1916 film by George Fitzmaurice

New York is a 1916 American silent comedy drama film directed by George Fitzmaurice and starring Florence Reed. It was adapted by Ouida Bergère from a 1910 William J. Hurlbut play of the same title. The film was distributed by the Pathé Exchange company.

==Cast==
- Florence Reed as Nora Nelson, later Mrs. King
- Fania Marinoff as Edna Macey, The Chorus Girl
- John Miltern as Oliver King
- Jessie Ralph as Mrs. Macey
- Forrest Winant as Wendell King

==Censorship==
Like many American films of this time period, New York was subject to cuts by city and state film censorship boards. For example, in 1918 the Chicago Board of Censors issued an Adults Only permit for the film and required a cut, in Reel 2, of the two intertitles "Edna enjoys the luxuries that King provides her" and "And thus Oliver King becomes a benedict", and, Reel 3, two views of a nude model. The Ohio Board of Censors required a cut of a scene with a woman smoking, scene at table where a young woman lies back in man's arms while she smokes a cigarette, a cut to three feet of film a scene of young woman dancing on a table, to five feet of film of scene where drunken woman smokes a cigarette, remove the intertitles "You bet I'll come to your party. This virtuous life is hell", "You can't leave me now when I am about to be a mother", "You're only my guardian, you know, and I'll do as I d----d please", and "God!

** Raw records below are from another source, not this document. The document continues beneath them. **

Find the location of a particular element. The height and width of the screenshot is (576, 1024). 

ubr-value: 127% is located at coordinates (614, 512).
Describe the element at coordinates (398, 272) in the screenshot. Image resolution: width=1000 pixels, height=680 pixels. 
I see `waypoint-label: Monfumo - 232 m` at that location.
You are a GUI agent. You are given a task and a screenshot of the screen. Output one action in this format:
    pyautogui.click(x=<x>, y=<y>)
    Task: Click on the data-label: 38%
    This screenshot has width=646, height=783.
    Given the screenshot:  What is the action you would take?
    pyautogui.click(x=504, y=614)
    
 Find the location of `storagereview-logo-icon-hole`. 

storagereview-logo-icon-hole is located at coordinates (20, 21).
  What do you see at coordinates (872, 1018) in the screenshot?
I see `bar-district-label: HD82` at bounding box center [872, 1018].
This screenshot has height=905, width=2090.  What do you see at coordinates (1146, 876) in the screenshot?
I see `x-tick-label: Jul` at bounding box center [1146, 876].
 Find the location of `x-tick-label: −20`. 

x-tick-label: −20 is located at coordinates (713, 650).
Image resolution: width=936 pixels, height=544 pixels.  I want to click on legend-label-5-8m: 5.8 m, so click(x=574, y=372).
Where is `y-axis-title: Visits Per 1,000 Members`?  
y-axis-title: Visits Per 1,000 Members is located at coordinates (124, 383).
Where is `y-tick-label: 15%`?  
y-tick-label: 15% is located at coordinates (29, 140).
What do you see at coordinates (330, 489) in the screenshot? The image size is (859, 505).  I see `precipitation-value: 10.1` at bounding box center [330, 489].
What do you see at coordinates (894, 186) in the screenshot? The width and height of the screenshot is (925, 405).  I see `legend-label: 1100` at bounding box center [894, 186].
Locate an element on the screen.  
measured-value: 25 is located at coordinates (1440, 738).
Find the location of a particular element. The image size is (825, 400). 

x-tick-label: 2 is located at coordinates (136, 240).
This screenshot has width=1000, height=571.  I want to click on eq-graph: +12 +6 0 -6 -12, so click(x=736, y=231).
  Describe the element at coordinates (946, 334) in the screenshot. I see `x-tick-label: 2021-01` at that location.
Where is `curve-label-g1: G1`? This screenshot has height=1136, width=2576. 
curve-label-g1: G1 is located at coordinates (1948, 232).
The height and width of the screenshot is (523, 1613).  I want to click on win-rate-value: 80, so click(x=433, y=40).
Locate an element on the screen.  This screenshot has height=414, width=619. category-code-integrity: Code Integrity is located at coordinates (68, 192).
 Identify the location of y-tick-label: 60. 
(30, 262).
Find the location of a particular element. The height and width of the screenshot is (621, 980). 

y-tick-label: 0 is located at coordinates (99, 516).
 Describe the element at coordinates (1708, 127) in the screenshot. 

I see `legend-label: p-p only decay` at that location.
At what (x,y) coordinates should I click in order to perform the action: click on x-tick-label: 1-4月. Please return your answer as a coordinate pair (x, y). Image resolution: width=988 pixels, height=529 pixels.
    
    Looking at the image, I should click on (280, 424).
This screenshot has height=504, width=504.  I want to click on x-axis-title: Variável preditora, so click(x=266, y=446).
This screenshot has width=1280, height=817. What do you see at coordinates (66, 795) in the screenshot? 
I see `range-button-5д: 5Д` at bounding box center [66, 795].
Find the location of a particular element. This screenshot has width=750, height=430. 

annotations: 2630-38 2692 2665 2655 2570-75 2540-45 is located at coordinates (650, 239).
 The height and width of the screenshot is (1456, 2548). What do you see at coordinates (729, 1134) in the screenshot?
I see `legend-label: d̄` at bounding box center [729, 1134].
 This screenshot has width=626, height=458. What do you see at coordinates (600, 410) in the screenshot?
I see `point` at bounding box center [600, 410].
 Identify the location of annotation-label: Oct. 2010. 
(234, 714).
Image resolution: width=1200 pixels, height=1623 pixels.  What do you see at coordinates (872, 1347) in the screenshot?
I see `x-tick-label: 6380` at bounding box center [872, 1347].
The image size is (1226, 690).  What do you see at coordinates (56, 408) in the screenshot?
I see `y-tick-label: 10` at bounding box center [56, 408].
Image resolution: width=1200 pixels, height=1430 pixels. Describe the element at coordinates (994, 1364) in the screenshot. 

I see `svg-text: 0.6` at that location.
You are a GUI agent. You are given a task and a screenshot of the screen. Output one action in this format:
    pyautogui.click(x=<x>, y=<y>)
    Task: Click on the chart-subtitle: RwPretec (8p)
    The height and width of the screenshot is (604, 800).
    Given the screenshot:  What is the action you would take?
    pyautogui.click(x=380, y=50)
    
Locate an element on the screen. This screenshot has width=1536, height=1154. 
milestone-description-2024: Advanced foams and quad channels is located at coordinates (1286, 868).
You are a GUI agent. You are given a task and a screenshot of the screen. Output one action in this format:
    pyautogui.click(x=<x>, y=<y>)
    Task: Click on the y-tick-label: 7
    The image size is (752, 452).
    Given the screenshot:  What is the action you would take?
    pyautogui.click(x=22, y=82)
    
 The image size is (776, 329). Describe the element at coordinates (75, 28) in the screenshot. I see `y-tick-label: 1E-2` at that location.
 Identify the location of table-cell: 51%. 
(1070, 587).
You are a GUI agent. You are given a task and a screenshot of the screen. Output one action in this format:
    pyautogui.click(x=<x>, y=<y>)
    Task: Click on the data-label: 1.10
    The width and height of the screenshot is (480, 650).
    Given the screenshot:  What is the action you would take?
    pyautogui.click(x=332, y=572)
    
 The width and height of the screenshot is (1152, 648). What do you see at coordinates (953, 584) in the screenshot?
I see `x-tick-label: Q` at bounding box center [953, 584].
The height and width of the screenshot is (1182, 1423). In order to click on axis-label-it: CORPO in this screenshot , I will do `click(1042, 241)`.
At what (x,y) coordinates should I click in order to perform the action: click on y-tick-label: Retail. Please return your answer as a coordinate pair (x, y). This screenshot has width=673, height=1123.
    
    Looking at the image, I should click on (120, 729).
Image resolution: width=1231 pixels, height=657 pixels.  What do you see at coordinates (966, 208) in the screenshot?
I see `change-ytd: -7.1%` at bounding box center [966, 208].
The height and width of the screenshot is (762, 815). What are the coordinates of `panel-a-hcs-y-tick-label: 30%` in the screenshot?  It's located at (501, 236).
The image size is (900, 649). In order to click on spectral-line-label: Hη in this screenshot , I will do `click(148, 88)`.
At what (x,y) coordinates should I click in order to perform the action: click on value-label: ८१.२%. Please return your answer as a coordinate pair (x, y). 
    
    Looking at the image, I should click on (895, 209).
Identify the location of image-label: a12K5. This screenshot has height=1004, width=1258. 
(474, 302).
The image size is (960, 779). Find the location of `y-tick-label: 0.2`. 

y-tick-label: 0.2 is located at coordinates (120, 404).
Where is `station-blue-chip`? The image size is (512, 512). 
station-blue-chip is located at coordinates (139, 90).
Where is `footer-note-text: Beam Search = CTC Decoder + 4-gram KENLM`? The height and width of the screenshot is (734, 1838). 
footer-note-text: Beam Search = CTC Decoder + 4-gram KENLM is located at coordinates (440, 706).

How beautiful you are tonight. What a fool you were to marry a man as old as King.", and also cut out all scenes of woman posing in the nude, the murder, and scene in cabaret where man at table catches girl by her foot as she dances by him.

==Preservation==
With no prints of New York located in any film archives, it is considered a lost film. In February 2021, the film was cited by the National Film Preservation Board on their Lost U.S. Silent Feature Films list.